I am happy to see that the authors have addressed most of the issues pointed out before, and that the revised version of the manuscript has improved with the changes made. Still, there are a few issues that should be addressed before considering the acceptance of the work.

Regarding my concerns about the yeast complementation experiments:

Looking the references pointed out by the authors in their reply to my comments, I see that my initial concern was due basically about a lack of information. Essentially you are repeating the experiment performed previously in your laboratory (From Zhang et al , 2020 (https://doi.org/10.1002/csc2.20362), where  the saline stress treatment consists in the  resuspension of yeasts in 5 M NaCl, but leaving them in this condition for 36 hours and after that the cells are leave to grown in solid SC-Ura media.

This particular detail should be included in section 4.6 of material and methods and also in figure 9 legend, to avoid that a future reader could interpret that yeasts have been subjected to a brief episode of stress (i.e cells resuspended and immediately spotted into SC-Ura media, that was my initial interpretation with the actual description of the experiment).

Regarding Introduction

Line 74: “have been described as induced genes” (sorry, my mistake with my previous suggestion)

Line 80: “RabA1 proteins” (without italics, I must insist: proteins do the molecular tasks in the cell and not their genes)

Regarding Results

Lines 236-237: figure 6 appear duplicated.
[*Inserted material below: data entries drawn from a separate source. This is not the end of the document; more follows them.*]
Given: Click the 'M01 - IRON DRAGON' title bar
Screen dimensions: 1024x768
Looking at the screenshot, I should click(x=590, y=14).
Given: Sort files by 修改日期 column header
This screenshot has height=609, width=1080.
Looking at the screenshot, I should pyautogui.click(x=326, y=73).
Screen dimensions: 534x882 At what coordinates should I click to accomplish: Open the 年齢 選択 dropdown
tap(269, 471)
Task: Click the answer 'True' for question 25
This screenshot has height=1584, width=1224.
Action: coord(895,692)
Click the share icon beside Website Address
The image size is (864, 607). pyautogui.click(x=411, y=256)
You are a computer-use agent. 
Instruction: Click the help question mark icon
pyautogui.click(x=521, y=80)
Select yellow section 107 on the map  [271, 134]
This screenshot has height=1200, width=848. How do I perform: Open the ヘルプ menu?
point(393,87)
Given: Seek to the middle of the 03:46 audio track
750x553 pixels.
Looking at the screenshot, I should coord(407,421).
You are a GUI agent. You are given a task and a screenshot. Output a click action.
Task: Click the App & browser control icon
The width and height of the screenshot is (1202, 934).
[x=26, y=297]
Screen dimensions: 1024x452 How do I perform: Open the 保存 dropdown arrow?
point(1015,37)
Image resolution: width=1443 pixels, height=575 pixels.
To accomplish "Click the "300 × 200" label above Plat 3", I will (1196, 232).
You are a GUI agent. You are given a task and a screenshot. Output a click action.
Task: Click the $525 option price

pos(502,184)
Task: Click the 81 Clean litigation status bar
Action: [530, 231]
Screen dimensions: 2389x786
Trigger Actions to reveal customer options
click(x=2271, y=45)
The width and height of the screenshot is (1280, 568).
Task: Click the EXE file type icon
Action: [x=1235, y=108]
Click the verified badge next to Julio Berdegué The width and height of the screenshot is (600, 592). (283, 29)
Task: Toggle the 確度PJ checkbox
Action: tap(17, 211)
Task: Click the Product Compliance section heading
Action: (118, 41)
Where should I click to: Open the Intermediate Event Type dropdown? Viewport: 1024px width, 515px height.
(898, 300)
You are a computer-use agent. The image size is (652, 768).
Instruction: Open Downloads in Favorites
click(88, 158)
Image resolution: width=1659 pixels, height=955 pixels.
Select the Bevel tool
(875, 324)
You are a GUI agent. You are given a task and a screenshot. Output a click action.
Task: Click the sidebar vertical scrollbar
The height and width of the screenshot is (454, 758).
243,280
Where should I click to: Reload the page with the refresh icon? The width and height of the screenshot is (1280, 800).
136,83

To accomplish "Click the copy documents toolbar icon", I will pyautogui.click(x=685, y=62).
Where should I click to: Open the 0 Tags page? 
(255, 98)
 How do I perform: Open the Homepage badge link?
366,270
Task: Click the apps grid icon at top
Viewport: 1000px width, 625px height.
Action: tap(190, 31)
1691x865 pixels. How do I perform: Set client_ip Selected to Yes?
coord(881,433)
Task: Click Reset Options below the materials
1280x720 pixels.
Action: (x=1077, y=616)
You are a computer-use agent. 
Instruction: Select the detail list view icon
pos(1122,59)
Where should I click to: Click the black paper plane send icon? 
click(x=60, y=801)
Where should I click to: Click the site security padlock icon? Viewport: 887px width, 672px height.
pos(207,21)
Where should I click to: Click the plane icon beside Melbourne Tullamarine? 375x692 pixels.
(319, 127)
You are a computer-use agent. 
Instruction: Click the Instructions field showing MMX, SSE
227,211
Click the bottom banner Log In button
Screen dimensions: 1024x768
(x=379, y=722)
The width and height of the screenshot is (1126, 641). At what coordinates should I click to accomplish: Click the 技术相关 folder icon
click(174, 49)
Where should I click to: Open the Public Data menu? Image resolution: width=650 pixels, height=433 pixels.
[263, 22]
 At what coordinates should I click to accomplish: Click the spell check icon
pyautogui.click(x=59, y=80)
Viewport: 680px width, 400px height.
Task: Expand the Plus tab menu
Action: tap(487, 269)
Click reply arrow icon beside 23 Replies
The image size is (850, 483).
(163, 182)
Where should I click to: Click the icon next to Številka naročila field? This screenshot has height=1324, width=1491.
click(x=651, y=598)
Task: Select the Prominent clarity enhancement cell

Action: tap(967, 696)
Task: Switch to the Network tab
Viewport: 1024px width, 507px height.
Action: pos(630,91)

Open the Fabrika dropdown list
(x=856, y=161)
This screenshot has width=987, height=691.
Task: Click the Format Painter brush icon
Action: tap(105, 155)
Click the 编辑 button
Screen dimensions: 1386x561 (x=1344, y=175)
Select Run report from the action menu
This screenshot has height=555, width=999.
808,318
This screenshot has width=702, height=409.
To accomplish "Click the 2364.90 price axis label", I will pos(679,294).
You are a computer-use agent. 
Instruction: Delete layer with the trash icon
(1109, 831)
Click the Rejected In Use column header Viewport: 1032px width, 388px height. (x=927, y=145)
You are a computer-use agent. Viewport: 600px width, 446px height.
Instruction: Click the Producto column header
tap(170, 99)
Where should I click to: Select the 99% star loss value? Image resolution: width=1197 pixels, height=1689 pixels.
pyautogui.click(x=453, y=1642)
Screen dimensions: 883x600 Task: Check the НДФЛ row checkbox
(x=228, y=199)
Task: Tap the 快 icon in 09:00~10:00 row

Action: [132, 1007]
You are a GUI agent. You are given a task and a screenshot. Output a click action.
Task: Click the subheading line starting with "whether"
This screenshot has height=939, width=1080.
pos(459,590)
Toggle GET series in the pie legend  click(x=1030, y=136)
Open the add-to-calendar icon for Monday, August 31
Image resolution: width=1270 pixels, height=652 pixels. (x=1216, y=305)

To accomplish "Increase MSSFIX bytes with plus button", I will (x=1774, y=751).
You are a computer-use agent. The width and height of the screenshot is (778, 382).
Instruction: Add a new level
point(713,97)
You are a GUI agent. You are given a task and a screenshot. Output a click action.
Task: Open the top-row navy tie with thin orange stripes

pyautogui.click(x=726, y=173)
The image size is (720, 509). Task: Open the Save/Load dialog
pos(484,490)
Please delete the version with low resolution

Line 275: Figure 7 appears also duplicated

Line 306: Figure 9 appears also duplicated

Author Response

Please see the attachment.

Author Response File: Author Response.docx

Reviewer 2 Report

I am pleased to accept the manuscript in this form, congratulations.

Author Response

We are pleased to hear that. The authors are grateful for the valuable and helpful comments of the reviewers.